── Input material
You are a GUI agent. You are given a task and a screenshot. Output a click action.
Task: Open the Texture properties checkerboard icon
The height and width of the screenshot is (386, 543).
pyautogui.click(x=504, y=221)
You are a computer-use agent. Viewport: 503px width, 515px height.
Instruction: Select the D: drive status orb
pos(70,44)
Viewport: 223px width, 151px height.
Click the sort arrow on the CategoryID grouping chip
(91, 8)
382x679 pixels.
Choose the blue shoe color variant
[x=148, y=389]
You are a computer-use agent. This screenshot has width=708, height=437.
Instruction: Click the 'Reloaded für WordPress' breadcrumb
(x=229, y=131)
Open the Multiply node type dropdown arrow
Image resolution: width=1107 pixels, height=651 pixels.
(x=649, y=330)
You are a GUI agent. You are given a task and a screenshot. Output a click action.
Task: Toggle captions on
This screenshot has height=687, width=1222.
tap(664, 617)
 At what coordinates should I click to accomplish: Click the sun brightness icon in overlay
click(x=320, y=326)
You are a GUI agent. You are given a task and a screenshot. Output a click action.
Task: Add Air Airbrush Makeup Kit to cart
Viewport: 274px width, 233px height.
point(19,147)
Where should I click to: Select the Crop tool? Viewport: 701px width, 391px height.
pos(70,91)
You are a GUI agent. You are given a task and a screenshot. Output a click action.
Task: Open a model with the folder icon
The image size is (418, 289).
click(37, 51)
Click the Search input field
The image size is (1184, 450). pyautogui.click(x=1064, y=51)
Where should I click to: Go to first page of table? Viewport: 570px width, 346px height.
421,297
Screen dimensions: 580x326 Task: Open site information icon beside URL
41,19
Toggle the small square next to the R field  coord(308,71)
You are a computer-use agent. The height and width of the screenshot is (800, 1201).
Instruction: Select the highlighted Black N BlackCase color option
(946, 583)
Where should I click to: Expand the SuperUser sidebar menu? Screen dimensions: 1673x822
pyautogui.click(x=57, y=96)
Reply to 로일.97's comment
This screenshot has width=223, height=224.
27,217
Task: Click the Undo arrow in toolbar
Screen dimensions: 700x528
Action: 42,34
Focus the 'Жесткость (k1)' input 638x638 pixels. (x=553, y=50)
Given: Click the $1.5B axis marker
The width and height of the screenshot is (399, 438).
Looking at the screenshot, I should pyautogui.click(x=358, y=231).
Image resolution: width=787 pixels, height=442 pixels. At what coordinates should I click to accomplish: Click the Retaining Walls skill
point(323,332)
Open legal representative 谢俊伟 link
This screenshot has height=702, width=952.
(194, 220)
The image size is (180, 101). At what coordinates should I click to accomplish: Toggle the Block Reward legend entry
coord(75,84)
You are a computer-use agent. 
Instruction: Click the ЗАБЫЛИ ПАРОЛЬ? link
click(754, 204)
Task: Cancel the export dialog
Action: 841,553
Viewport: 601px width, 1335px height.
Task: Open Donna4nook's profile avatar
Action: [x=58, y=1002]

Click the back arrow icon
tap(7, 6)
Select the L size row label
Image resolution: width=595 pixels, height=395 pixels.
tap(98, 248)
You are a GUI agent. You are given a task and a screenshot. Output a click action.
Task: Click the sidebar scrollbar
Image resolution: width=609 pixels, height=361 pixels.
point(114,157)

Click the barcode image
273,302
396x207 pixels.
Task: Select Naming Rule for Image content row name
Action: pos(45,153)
────
Restate the entries above. Match them exactly.

▶ [Reply to the task]:
You are a GUI agent. You are given a task and a screenshot. Output a click action.
Task: Open the Texture properties checkerboard icon
The height and width of the screenshot is (386, 543).
pyautogui.click(x=504, y=221)
You are a computer-use agent. Viewport: 503px width, 515px height.
Instruction: Select the D: drive status orb
pos(70,44)
Viewport: 223px width, 151px height.
Click the sort arrow on the CategoryID grouping chip
(91, 8)
382x679 pixels.
Choose the blue shoe color variant
[x=148, y=389]
You are a computer-use agent. This screenshot has width=708, height=437.
Instruction: Click the 'Reloaded für WordPress' breadcrumb
(x=229, y=131)
Open the Multiply node type dropdown arrow
Image resolution: width=1107 pixels, height=651 pixels.
(x=649, y=330)
You are a GUI agent. You are given a task and a screenshot. Output a click action.
Task: Toggle captions on
This screenshot has height=687, width=1222.
tap(664, 617)
 At what coordinates should I click to accomplish: Click the sun brightness icon in overlay
click(x=320, y=326)
You are a GUI agent. You are given a task and a screenshot. Output a click action.
Task: Add Air Airbrush Makeup Kit to cart
Viewport: 274px width, 233px height.
point(19,147)
Where should I click to: Select the Crop tool? Viewport: 701px width, 391px height.
pos(70,91)
You are a GUI agent. You are given a task and a screenshot. Output a click action.
Task: Open a model with the folder icon
The image size is (418, 289).
click(37, 51)
Click the Search input field
The image size is (1184, 450). pyautogui.click(x=1064, y=51)
Where should I click to: Go to first page of table? Viewport: 570px width, 346px height.
421,297
Screen dimensions: 580x326 Task: Open site information icon beside URL
41,19
Toggle the small square next to the R field  coord(308,71)
You are a computer-use agent. The height and width of the screenshot is (800, 1201).
Instruction: Select the highlighted Black N BlackCase color option
(946, 583)
Where should I click to: Expand the SuperUser sidebar menu? Screen dimensions: 1673x822
pyautogui.click(x=57, y=96)
Reply to 로일.97's comment
This screenshot has width=223, height=224.
27,217
Task: Click the Undo arrow in toolbar
Screen dimensions: 700x528
Action: 42,34
Focus the 'Жесткость (k1)' input 638x638 pixels. (x=553, y=50)
Given: Click the $1.5B axis marker
The width and height of the screenshot is (399, 438).
Looking at the screenshot, I should pyautogui.click(x=358, y=231).
Image resolution: width=787 pixels, height=442 pixels. At what coordinates should I click to accomplish: Click the Retaining Walls skill
point(323,332)
Open legal representative 谢俊伟 link
This screenshot has height=702, width=952.
(194, 220)
The image size is (180, 101). At what coordinates should I click to accomplish: Toggle the Block Reward legend entry
coord(75,84)
You are a computer-use agent. 
Instruction: Click the ЗАБЫЛИ ПАРОЛЬ? link
click(754, 204)
Task: Cancel the export dialog
Action: 841,553
Viewport: 601px width, 1335px height.
Task: Open Donna4nook's profile avatar
Action: [x=58, y=1002]

Click the back arrow icon
tap(7, 6)
Select the L size row label
Image resolution: width=595 pixels, height=395 pixels.
tap(98, 248)
You are a GUI agent. You are given a task and a screenshot. Output a click action.
Task: Click the sidebar scrollbar
Image resolution: width=609 pixels, height=361 pixels.
point(114,157)

Click the barcode image
273,302
396x207 pixels.
Task: Select Naming Rule for Image content row name
Action: pos(45,153)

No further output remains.